Australia's government said Tuesday it was "incredibly concerned" over the reported release of customers' personal data stolen from a telecoms company in one of the largest hacks in the country's history.
Information on up to 9.8 million Australian customers of telecoms provider Optus — more than one-third of the country's population — may have been compromised in the cyberattack, which was revealed last week.
An anonymous poster who claimed to be behind the data breach reportedly released the personal data of more than 10,000 people late on Monday.
In posts to a hacking forum seen by AFP, the purported cybercriminal threatened to release more customer records daily unless a US$1 million ransom was paid by Optus.
But on Tuesday morning, the poster appeared to perform a U-turn.
"Too many eyes.
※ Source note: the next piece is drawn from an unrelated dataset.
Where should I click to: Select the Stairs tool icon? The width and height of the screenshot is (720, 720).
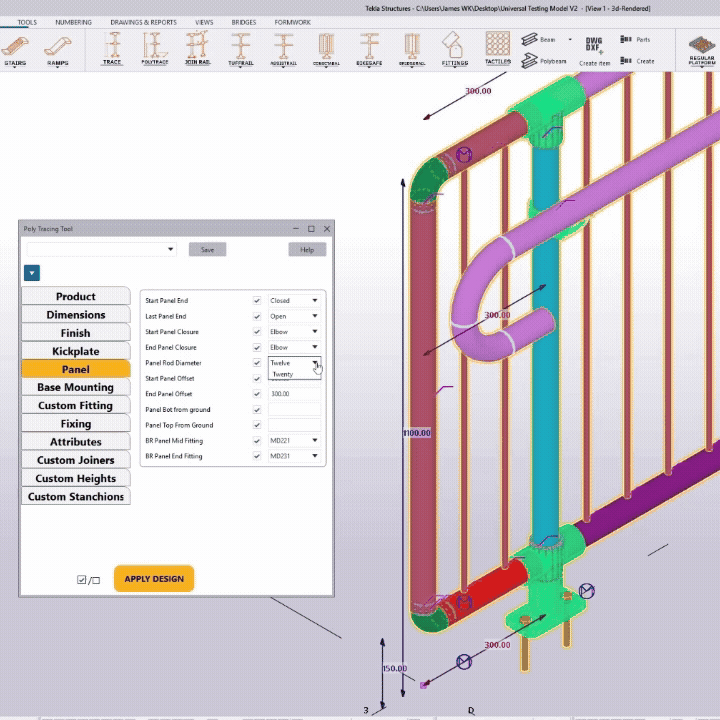point(16,47)
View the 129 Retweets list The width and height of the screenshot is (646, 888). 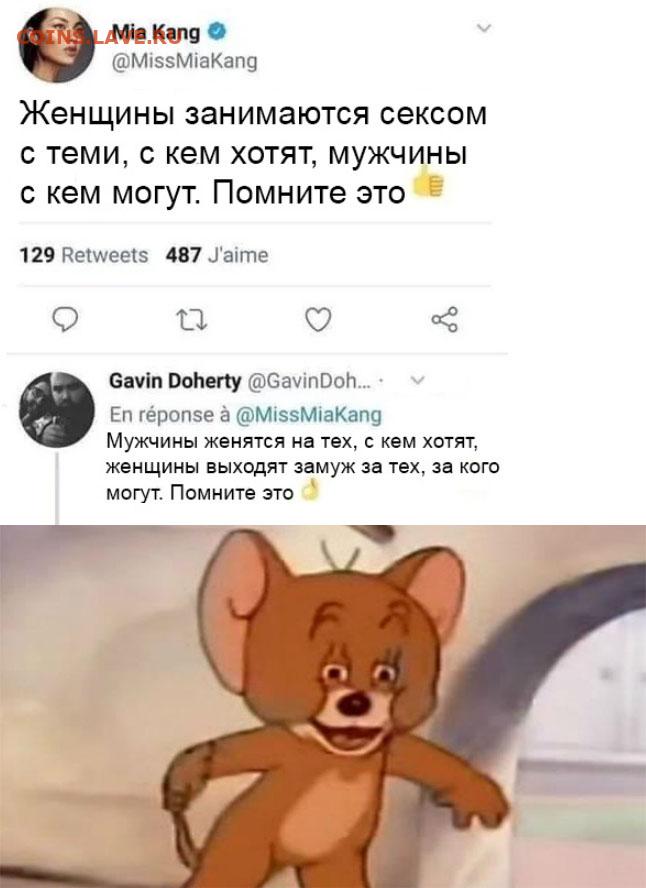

We will not sale data to anyone," said a post written in broken English on the forum, claiming that the only copy of the information hacked from Optus had been deleted.
"Sorry too 10,200 Australian whos data was leaked," the post read.
The Optus breach led to the theft of customers' names, birth dates, phone numbers, addresses, driver's license information, and passport numbers, the company said.
The data released late Monday also reportedly included people's Medicare health service numbers, according to cybersecurity journalist Jeremy Kirk, who said he had independently verified some earlier customer information released by the poster.
Home Affairs Minister Clare O'Neil said she was "incredibly concerned this morning about reports that personal information from the Optus data breach, including Medicare numbers, are now being offered for free and for ransom".
O'Neil, who has chastised Optus for failing to better protect its customers, said the government had not been advised that Medicare information formed part of the breach.
"Consumers have a right to know exactly what individual personal information has been compromised," she said.
'Left the window open'
O'Neil has previously dismissed Optus' claims that the breach was a "sophisticated" hack, telling national broadcaster ABC that the company "effectively left the window open".
Australia was about a decade behind on privacy protections and five years behind on cybersecurity, both of which needed to be addressed, she said.
"In other countries… a breach of this scale would result in hundreds of millions of dollars worth of fines," the minister said, while the maximum penalty in Australia was just over Aus$2 million (US$1.3 million).
"So I think there are a few things that we're going to need to look at," she said.
Optus said it could not comment on whether it had been in contact with the poster or paid the ransom when asked by AFP on Tuesday.
"The attack is being investigated by the Australian Federal Police, and they have advised Optus not to provide comment on certain aspects of the investigation," a spokesperson said.
Australia's Federal Police announced an international inter-agency investigation into the breach on Monday, including the hacking forum posts.
Justine Gough, assistant commissioner of Australia's Cyber Command, said the police were aware of reports of stolen data being sold on the internet and were monitoring activities on the "dark web" — areas of the web that enable users to operate anonymously.
"Criminals, who use pseudonyms and anonymizing technology, can't see us but I can tell you that we can see them", Gough added.